IBM/Lenovo BNT G8000 – the official support response

This is a follow up post on my previous post in regards to a firmware upgrade of an IBM/Lenovo BNT G8000 gone bad.

I was hoping I was going to keep talking to Erik, because he seemed to have understood what I was looking for. Unfortunally, he was off on friday, and I ended up trying to explain this to a new person (who I will not name).

So, I’ve again been mailing back and forth with the System-X support for a day, trying to explain that I am not looking for support – but rather looking to report a severe error in their firmware for the BNT G8000 that can bring down entire networks if a certain hardware error occurs.

As a sidenote, thinking about this for a while and talking with some colleagues about it made me think that there might be a serious security flaw involved aswell. What if one would create something that mimics the behaviour of the broken switch – would one able to take any BNT based network offline?
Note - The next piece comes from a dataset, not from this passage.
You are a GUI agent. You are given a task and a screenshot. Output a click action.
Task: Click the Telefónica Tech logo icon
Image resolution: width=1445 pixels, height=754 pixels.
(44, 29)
Food for thought, but it is concerning.

Anyway, I know you want to know the official response from the IBM System-X support, and it is as follows:

 

I have talked to my managers about this issue, and it is as I informed in my previous e-mail.
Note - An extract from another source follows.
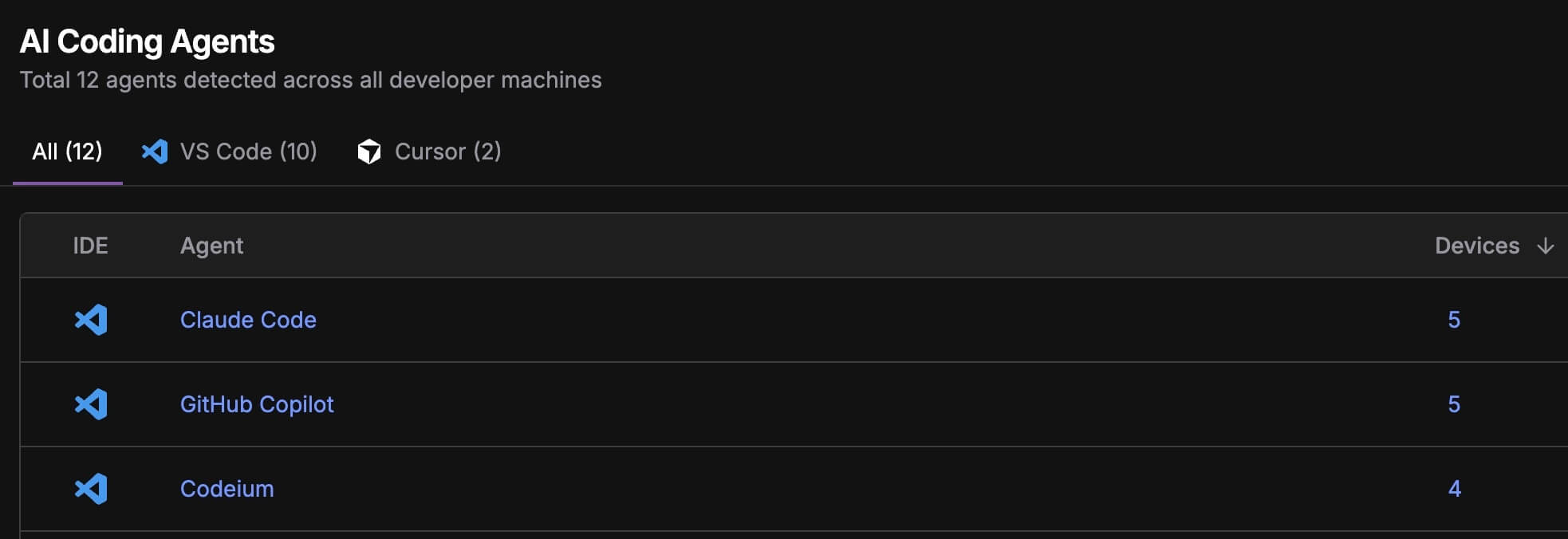Click the Cursor cube logo in the tab bar
The height and width of the screenshot is (539, 1568).
click(369, 151)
Since the machine is not covered by a support agreement, you are using a firmware that you are not entitled to use. If you want further help with this, you must approve the cost suggestion for support, then we can move forward.

Please let us know how you want to proceed.

 

So yes, the support organisation of IBM/Lenovo System-X wants me to pay 553 EUR per hour to help them sort out what seems to be a severe flaw in their BNT product line.

It seems IBM might have made the decision on moving to another brand very easy, but I have not yet given up completely. It could be that I am just stuck with a support organisation following their instructions to the letter without room to handle special cases.

Got some other approaches to look into on monday to get this report handled, but the frustration of banging my head against the wall here is .. big.

Addition. Just to clarify, as some people seem to misunderstand this post for some reason: I am not trying to “open a support case”. I am not looking for support at all. The switch is broken – a new one will be bought. Shit happens. I have however tried to report a severe system flaw and potential security issue in their product, and the existance of a support agreement or “right to use the firmware” (which was a “quiet change” in IBMs terms less than a year ago, shame on me for missing it) is not relevant at all here.

Please add your comments, thoughts and questions in the comment section below – and don’t forget, you can always reach me at blog@engren.se if you want a personal contact.

 

IBM/Lenovo BNT G8000 – fimware upgrade gone wrong – part 1

blade-wops

Hello reader!

You most likely found your way here because Google didn’t show that many posts on this subject – so let’s get straight to my last experience of the IBM/Lenovo BNT G8000 switch and the IBM/Lenovo System-X support organisation.

I mean, when the IBM/Lenovo BNT G8000 is working, it’s a beast. It handles the network smooth and extremely fast – and as a network administrator, the features for sure kept me happy. In combination with the selectable CLI (either ISCLI, that is “Cisco compatible”, or “Menu”, which is basically the Nortel/Alteon switch interface <3 ) – it kept me happy, and the system administrators with their iSCSI depending systems very happy aswell.

We all slept like babies, knowing that our IBM/Lenovo BNT G8000 switches were performing extremely well, 365/24/7.

We did regular firmware upgrades to the units, following all of the v6 series of the firmware, and decided to hold back for a while when they ramped up to v7 and included MCP Linux kernel updates to the firmware.

Two days ago, it was finally time to take the step. Go from v6 firmware, up to the latest available v7 release. Obviously, alot of stuff has changed, but I went through the release notes several times and found nothing that seemed alarming or cause for massive concern. Some bug fixes, some security fixes – the usual stuff.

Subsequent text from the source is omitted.